◆ Source excerpt:
begin

Supplier: Mainmark By: James O'Grady
23 December, 2015

Turning a blind eye to wall cracks in your home may mean you’re missing the warning signs for serious and ongoing structural damage.

Wall cracks are common in Australian and New Zealand houses and though some are nothing to worry about, others can indicate a sinking or damaged foundation. If you don’t address problematic wall cracks, the damage to the foundations can quickly devalue your property.

When do wall cracks indicate a structural problem?

Larger cracks that display these characteristics may indicate weaknesses in your property's foundation:

  • One side of the wall is higher than the other
  • Doors and windows no longer close in their frame
  • Cracks are wider than about 5mm (or half a centimetre)

Problematic wall cracks will typically start at windows, doorways or house corners. Generally, smaller hairline cracks are not cause for concern. These are usually the result of seasonal expansion and contraction of clay soils beneath your house over time, and can be easily patched and re-painted.

What causes large wall cracks?

end

◆ Source material:

begin

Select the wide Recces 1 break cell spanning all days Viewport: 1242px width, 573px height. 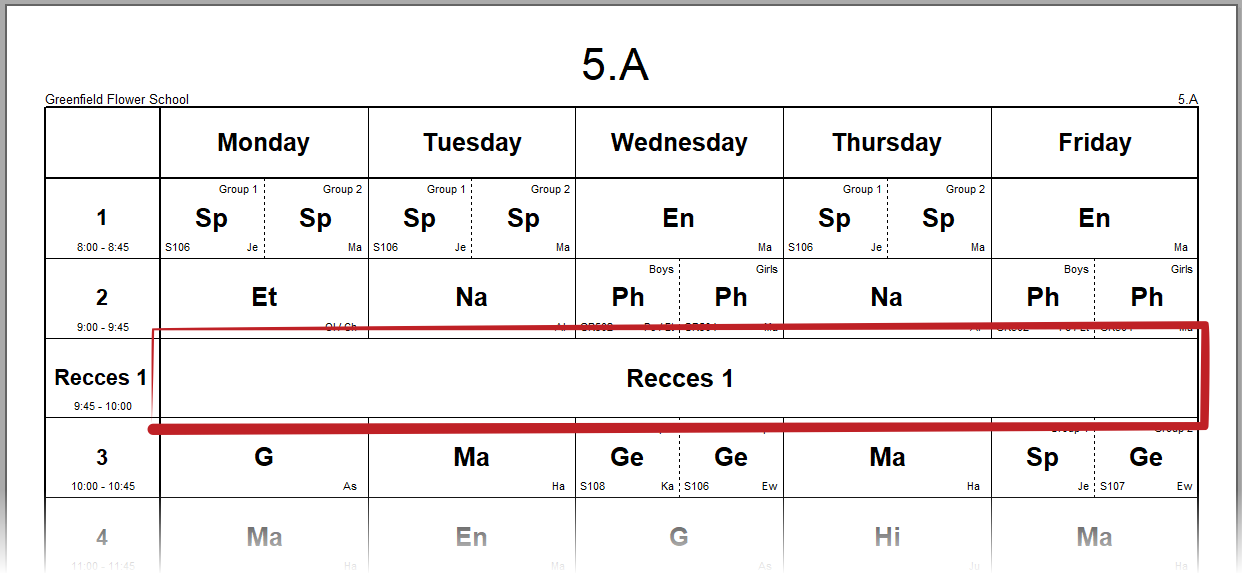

end

◆ Given request A:
According to the article on wall cracks, what usually causes smaller hairline cracks?
◆ Given request B:
List every characteristic of larger cracks that, according to the article on wall cracks, may point to weaknesses in a property's foundation.
◆ Given request C:
Extend the article on wall cracks, picking up right after its final heading.

◆ Expected answer A:
Seasonal expansion and contraction of the clay soils beneath the house over time.

◆ Expected answer B:
- One side of the wall is higher than the other
- Doors and windows no longer close in their frame
- Cracks are wider than about 5mm (or half a centimetre)

◆ Expected answer C:
Large cracks may appear because the property's foundation has shrunk or lost its strength, causing all or a part of your house to sink. This usually happens because the moisture in the soil beneath the settled section of your home is either too wet or too dry. In Australia, the CSIRO’s Homeowner’s Guide is a great resource for understanding why your home moves and how to manage the soil beneath its footings. The Queensland Building and Construction Commission also offers valuable advice.

How to fix large cracks in the wall

First, consult a structural engineer to assess the cause of the crack and recommend a solution, then contact the Mainmark team for an initial discussion. The best long-term solution for fixing large cracks is to lift, re-level and re-support your home. This process is called ‘underpinning’. As the house is brought up to towards level, the cracks may close or become smaller (readying plaster or render walls for fine patching and repainting). Windows and doors will also usually begin to work properly again. There are two ways to underpin a home:

1. The traditional method

This involves excavating or digging up parts of the foundation, pouring in concrete, waiting for it to set and then jacking up the house off the concrete blocks. However, this method can be:

  • time consuming (often requiring weeks or months)
  • messy
  • usually means you’ll have to vacate parts of your home while tradespeople work.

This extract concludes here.